С рождением Феба Аполлона — бога солнца и света — связан рассказ о яростной ревности Геры, которая гонит Лето (Латону), носящую дитя Зевса, по всей земле, пока той не удается найти скромного убежища на Делосе, в те времена — носимом по морю маленьком острове. Бог света, спаситель мира рождается в самой скромной обстановке, когда за матерью его по пятам гонится ненависть. Невольно напрашиваются параллели с рождением Христа. Но огромное различие между двумя воззрениями — иудео-христианским и античным — сразу же бросается в глаза. У Луки говорится: «Она родила сына-первенца, спеленала его и положила в ясли для скота, потому что в гостинице места им не нашлось» [перевод В. Н. Кузнецовой]; эта картина очень трогательна, проста и глубока, она подвигла искусство на создание множества удивительных творений. Но греческая поэзия справляет настоящую оргию красоты, описывая рождение своего бога света («Гомеровские гимны», iii, 89 сл.; Феогнид, 5 сл.):
Феб-господин! В тот час, как над озером, круглым, как чаша,
Пальмы трепещущий ствол в муках руками обвив,
Сына родила Латона, прекраснее всех из бессмертных,
С края до края тогда Делоса берег святой
Благоуханьем объялся. Земля засмеялась сырая,
Возликовала морей седоголовая хлябь.
[перевод В. В. Вересаева]
Так явился на свет греческий спаситель, чтобы бороться с силами тьмы, которые мыслились в виде страшных драконов, и чтобы затем исполнить свою особую миссию — благословить людей светом, солнцем и радостью жизни. Когда неотесанный гигант Титий заключил его мать Лето в свои похотливые объятья (Гомер, «Одиссея», xi, 576), Аполлон уложил чудовище меткими стрелами и сослал его на вечные муки в подземный мир, чтобы тот служил символом беззаконного вожделения.

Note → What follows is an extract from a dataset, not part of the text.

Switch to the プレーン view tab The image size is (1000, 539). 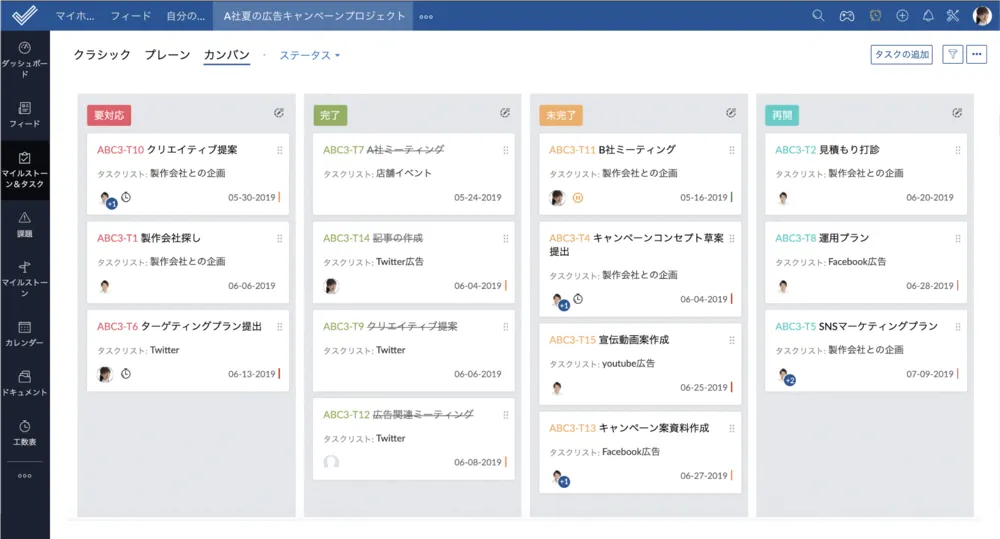[167, 55]
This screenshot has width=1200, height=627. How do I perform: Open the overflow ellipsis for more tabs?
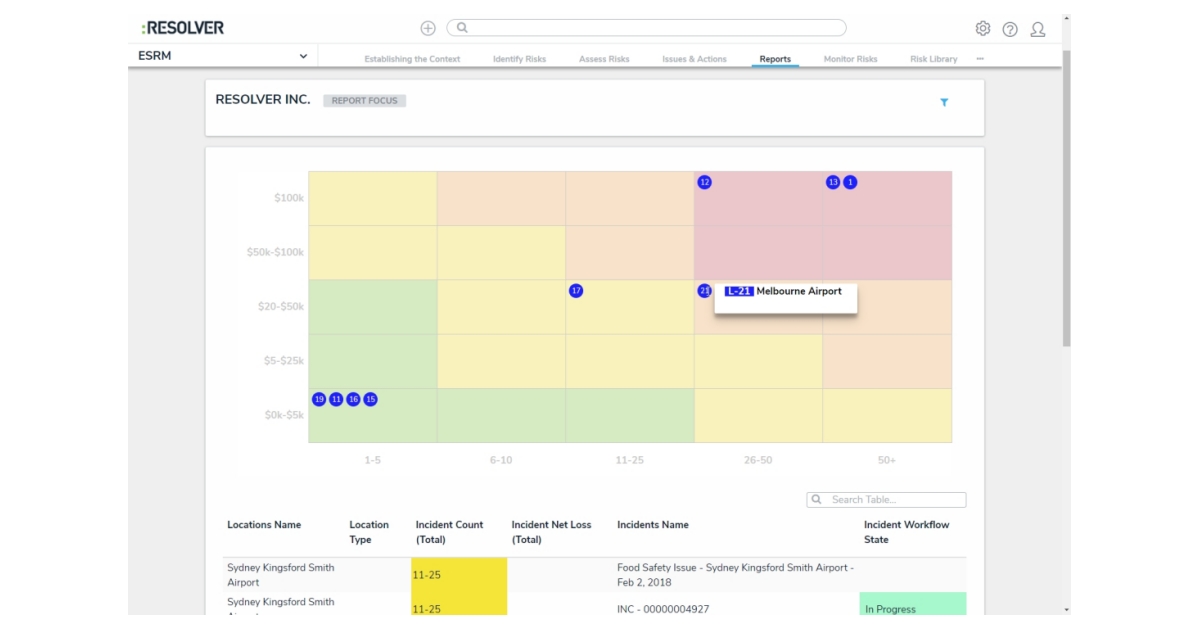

Бог света и радости, он избирает своим прелестным любимцем и товарищем по играм Гиакинта. Но все, что прекрасно, цветет лишь мгновенье; несчастный случай или, по другой версии, ревность бога ветра Зефира, влюбившегося в прекрасного юношу, направляет пущенный диск в голову Гиакинта, и он погибает во цвете нежной юношеской красоты; из его крови земля производит на свет цветок, названный его именем, — исполненный глубокого смысла, рано вошедший в народную песню символ мимолетного периода юношеского цветения и сладостной весны, цветы которой скоро увядают под палящим кругом солнца (его символизирует диск) и под огненной летней звездой Пса. В память о прекрасном любимце Аполлона, умершем так рано, в июле справлялся праздник Гиакинтии (см. с. 81).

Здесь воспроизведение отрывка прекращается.